- ACTIVITY: Filter the entries, keeping every line with the string "Select".

- AVAILABLE DATA:
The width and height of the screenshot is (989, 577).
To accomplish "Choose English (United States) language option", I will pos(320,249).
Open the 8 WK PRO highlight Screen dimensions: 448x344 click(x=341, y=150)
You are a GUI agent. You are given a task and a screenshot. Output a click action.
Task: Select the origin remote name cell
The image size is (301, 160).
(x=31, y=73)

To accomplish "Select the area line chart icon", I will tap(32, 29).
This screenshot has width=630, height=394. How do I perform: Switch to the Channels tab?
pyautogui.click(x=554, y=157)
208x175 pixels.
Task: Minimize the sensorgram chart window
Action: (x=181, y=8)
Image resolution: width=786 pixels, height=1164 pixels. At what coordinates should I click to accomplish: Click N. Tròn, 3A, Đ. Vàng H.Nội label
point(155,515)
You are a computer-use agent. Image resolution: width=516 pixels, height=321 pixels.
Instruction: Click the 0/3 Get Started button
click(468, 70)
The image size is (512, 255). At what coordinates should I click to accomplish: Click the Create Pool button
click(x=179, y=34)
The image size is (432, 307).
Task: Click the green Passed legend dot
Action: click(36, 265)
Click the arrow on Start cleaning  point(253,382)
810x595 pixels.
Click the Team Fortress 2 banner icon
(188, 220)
---
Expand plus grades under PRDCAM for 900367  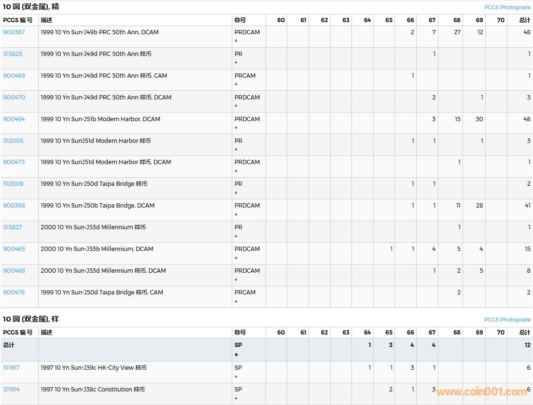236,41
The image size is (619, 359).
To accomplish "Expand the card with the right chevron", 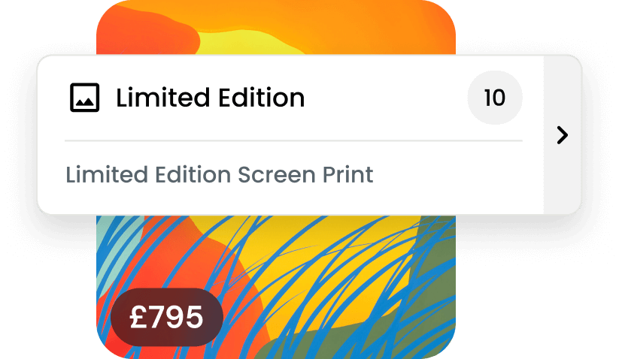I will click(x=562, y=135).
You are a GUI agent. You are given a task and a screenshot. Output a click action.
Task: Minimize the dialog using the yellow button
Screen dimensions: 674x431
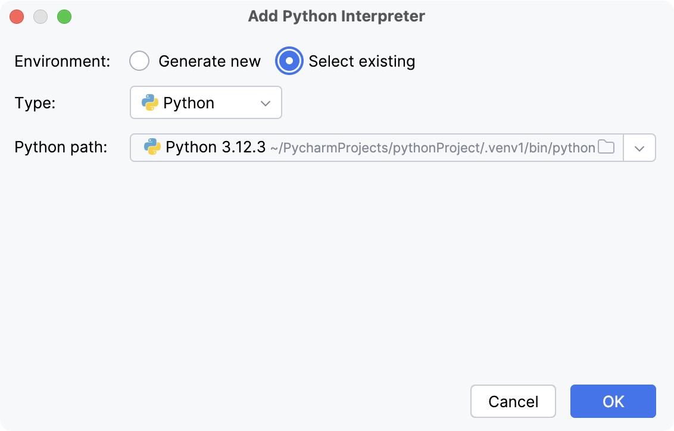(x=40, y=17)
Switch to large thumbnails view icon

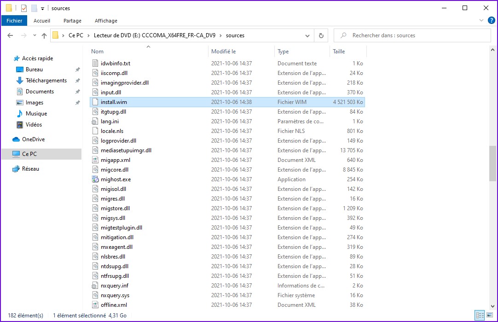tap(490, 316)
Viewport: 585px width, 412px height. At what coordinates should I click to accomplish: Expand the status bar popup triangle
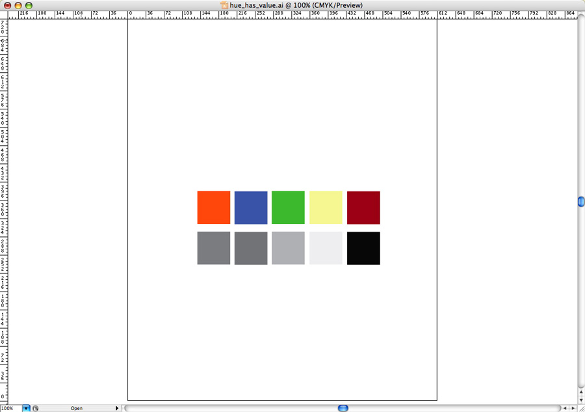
--
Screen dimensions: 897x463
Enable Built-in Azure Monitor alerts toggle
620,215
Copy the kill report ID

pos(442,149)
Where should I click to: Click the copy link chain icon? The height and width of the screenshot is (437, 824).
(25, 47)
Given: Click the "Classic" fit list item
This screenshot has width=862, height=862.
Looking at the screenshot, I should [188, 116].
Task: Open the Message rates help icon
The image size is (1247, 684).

- SOLUTION TO THE EXERCISE:
Task: Select the origin remote name cell
To accomplish "Select the area line chart icon", I will tap(32, 29).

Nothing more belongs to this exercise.